Brüssel. Wer ist Catherine Ashton? Was will die neue EU-Außenministerin? Was denkt sie über die Konflikte der Welt? Zwei Stunden war Ashton bei einer Anhörung im EU-Parlament. Sie saß unter einem braunen Baldachin mit 27 Länderfahnen. Sie machte sich fleißig Notizen auf einem kleinen Block und redete jeden Abgeordneten, der fragte, mit Namen an. Aber Antworten gab sie nicht.

"Die erste Anhörung war enttäuschend", sagte der Abgeordnete Elmar Brok (CDU). Ashton war eine Frau ohne Botschaften.

Aber konnten die Abgeordneten wirklich mehr erwarten? Die 53-jährige Britin hat keine außenpolitische Erfahrung, sie arbeitete noch vor acht Jahren in einer Gesundheitsbehörde in Hertfordshire, zuletzt war sie EU-Handelkommissarin. Und Ashton ist erst seit zwei Tagen im Amt. Trotzdem wollten sie die Abgeordneten "grillen", wie ein Parlamentarier sagte. Sie fragten nach Honduras, Kuba, dem Iran, Somalia, den Freihandelsabkommen mit Kolumbien, die "5 plus 1-Initiative" in Bosnien, den Goldstein-Bericht, Maßnahmen zur Rettung der Arktis, Russland, Georgien und zur Situation der Frauen in der EU. Ashton machte den Parforceritt durch die Weltgeschichte nicht mit: "Am Tag zwei kenne ich mich noch nicht mit allem aus."

Sie wich aus ("Wir werden das bald diskutieren") oder antwortete gar nicht. Manchmal machte sie Andeutungen: "Wir dürfen im Falle des Iran auch Sanktionen nicht ganz ausschließen." "Frau Außenministerin, was halten Sie von Obamas Version einer atomwaffenfreien Welt?" fragte ein Abgeordneter aus Italien. "Das ist ein äußerst komplizierter Prozess", antwortete die neue Chefdiplomatin. Mehr war nicht drin.

Ashton wollte an diesem Morgen nett sein. Sie sagte: "Es ist eine große Ehre vor Ihnen sprechen zu dürfen. Meine Türen stehen immer offen." Das hörten die Abgeordneten gerne. Sie fühlen sich seit Jahren beim großen Spiel auf der EU-Bühne als ewige Zweite, nicht genügend beachtet von Regierungen, Kommission und Wählern. Das nagt an den Parlamentariern.

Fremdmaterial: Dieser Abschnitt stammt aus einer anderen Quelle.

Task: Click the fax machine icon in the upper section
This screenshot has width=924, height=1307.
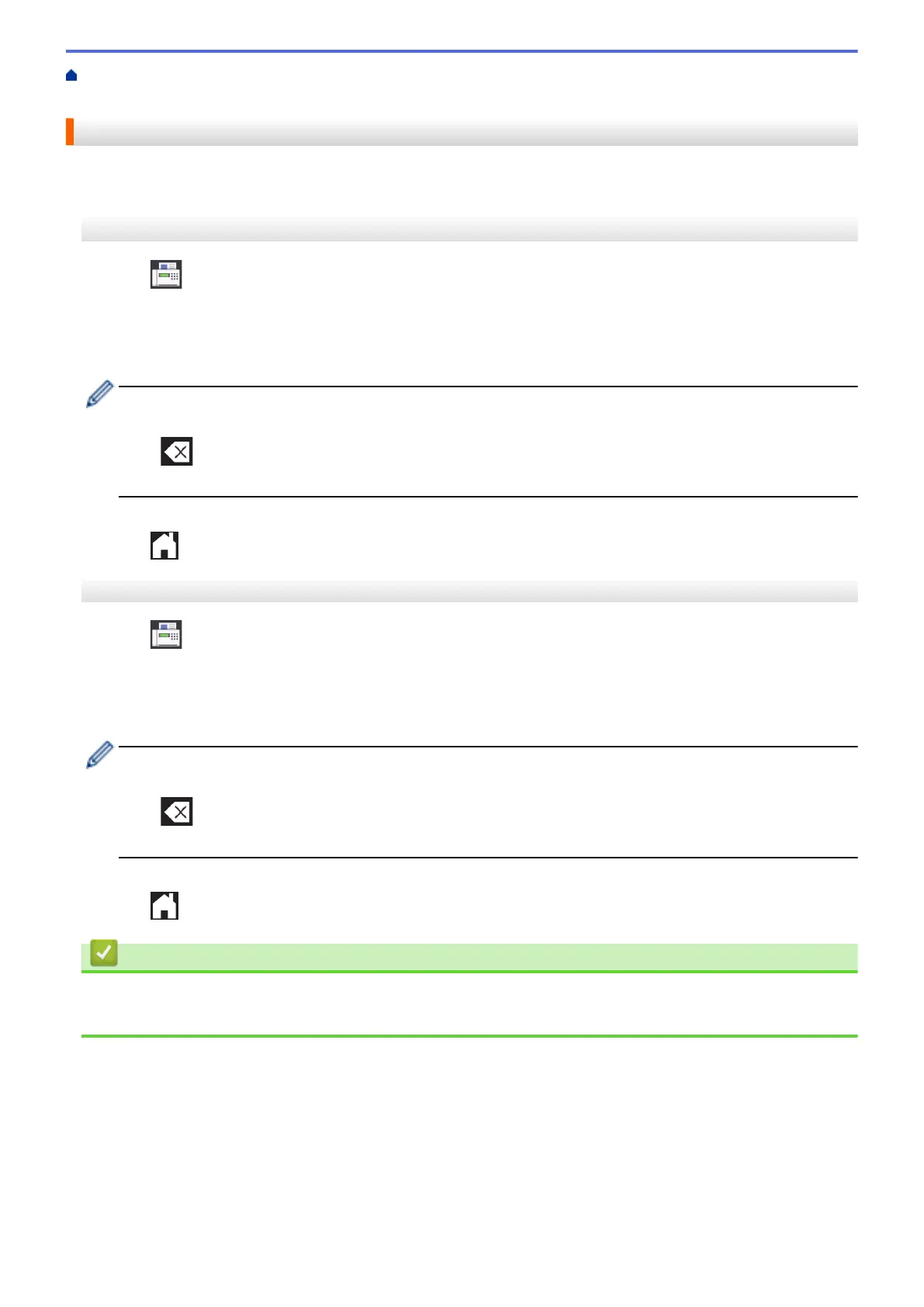Action: point(166,275)
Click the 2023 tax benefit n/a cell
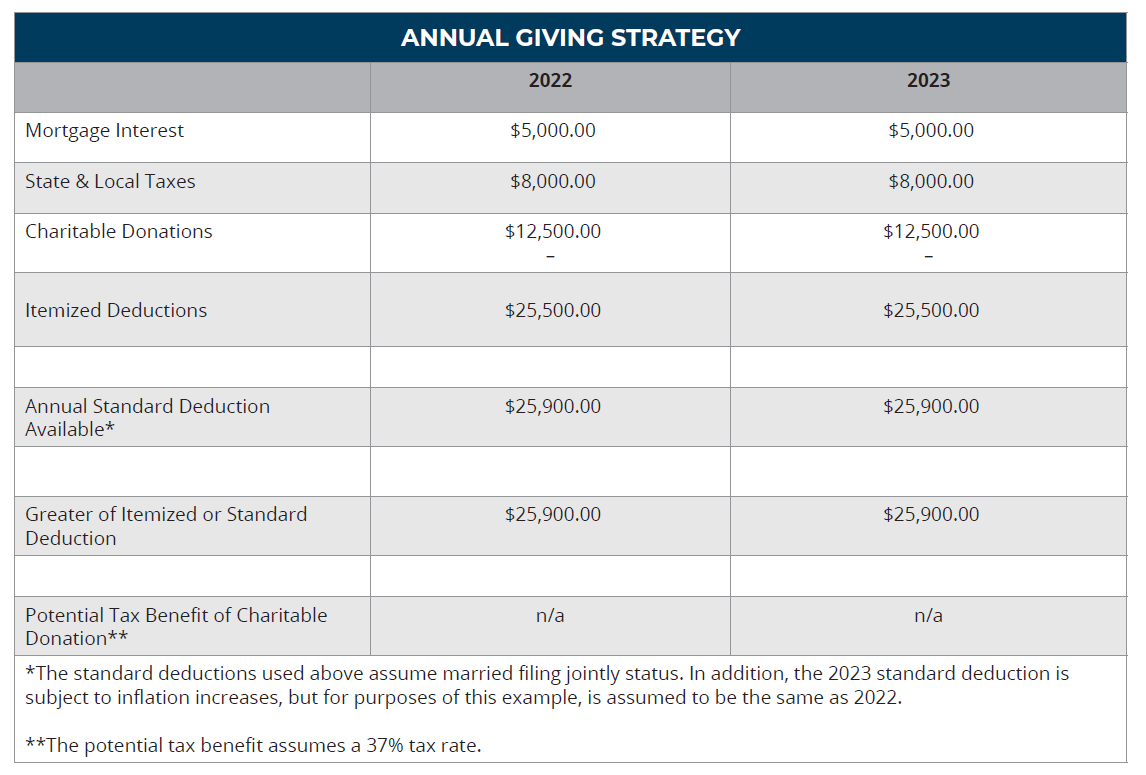The image size is (1146, 775). tap(928, 616)
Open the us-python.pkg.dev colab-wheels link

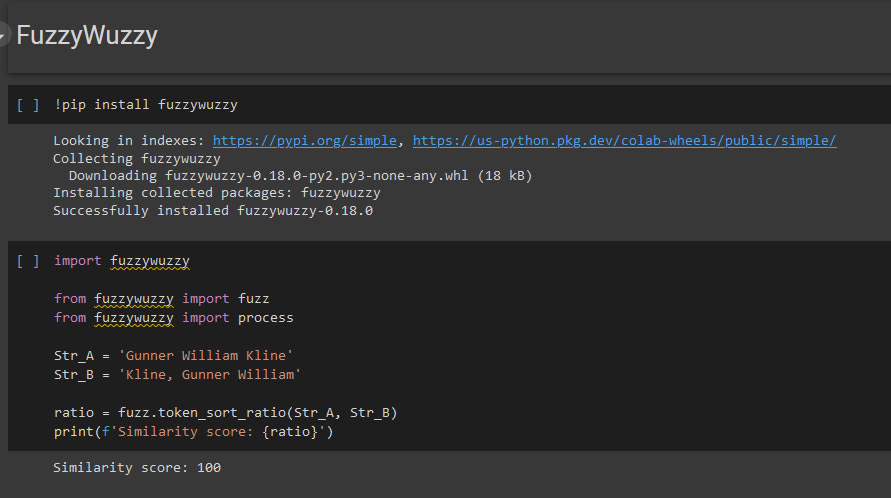tap(624, 140)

Darum hatten sie auch auf der Anhörung Ashtons bestanden - als ein Akt des Respekts - immerhin ist die neue Außenministerin ja auch Vizepräsidentin der EU-Kommission und damit vom Parlament abhängig. Am Ende der Inszenierung war niemand schlauer. "Bei der Anhörung im Januar erwarten wir hier konkretere Antworten", drohte der FDP-Abgeordnete Alexander Graf Lambsdorff. Dann dürfte es ungemütlich werden für Ashton. Das weiß sie auch. "Sie werden dann klare Antworten erhalten", sagte sie. Trotzdem dürften die Abgeordneten am Ende für die erste europäische Außenministerin stimmen - eine neue EU-Krise will niemand. Immerhin gab Ashton eine Kostprobe ihres sarkastischen Humors: "Es mag sein, dass ich nicht Ihre Wahl bin, Herr Tannock, aber ich bin die Wahl von 27 Mitgliedsstaaten", belehrte sie den britischen Konservativen Charles Tannock.

Dem Chef des Auswärtigen Ausschusses, Gabriele Albertini, dankte Ashton: "Ihre Großzügigkeit kennt keine Grenzen." Der Italiener hatte ihr genau fünf Minuten eingeräumt, um 14 Fragen zu beantworten. Da staunten die Abgeordneten dann doch.